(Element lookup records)
%%
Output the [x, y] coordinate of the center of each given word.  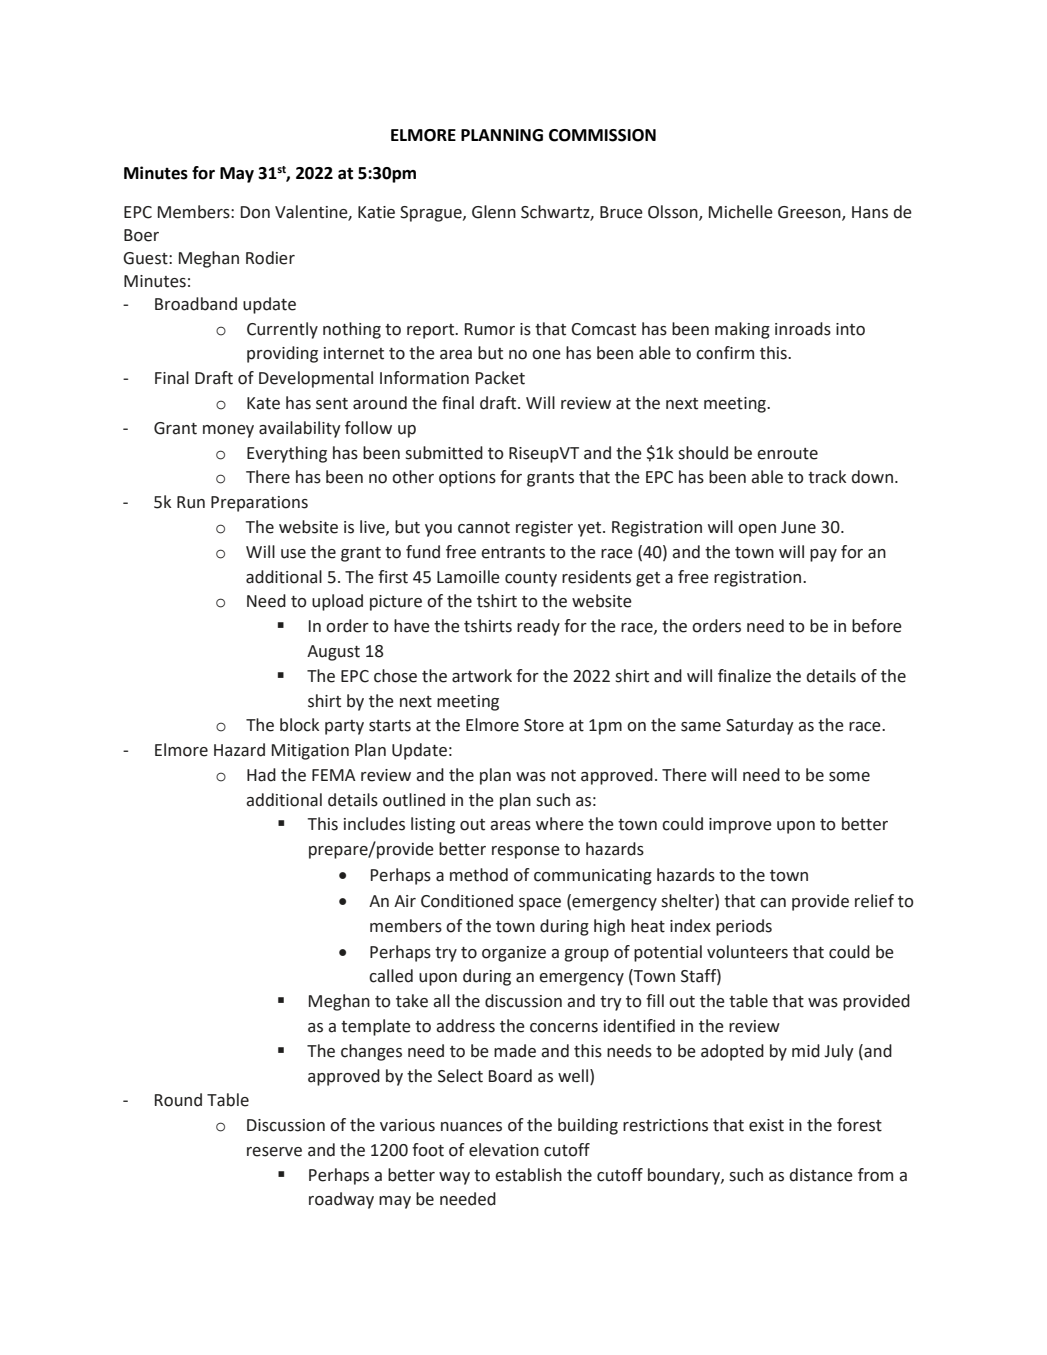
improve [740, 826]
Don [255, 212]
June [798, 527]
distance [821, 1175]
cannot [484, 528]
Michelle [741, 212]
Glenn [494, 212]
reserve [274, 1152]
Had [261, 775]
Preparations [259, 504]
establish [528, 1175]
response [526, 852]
%%
### Task objective:
Rewrite the data above as a numbered list with one line per entry, skipping any blank lines. Leave the picture out.

### Result:
1. Output the [x, y] coordinate of the center of each given word.  
2. improve [740, 826]
3. Don [255, 212]
4. June [798, 527]
5. distance [821, 1175]
6. cannot [484, 528]
7. Michelle [741, 212]
8. Glenn [494, 212]
9. reserve [274, 1152]
10. Had [261, 775]
11. Preparations [259, 504]
12. establish [528, 1175]
13. response [526, 852]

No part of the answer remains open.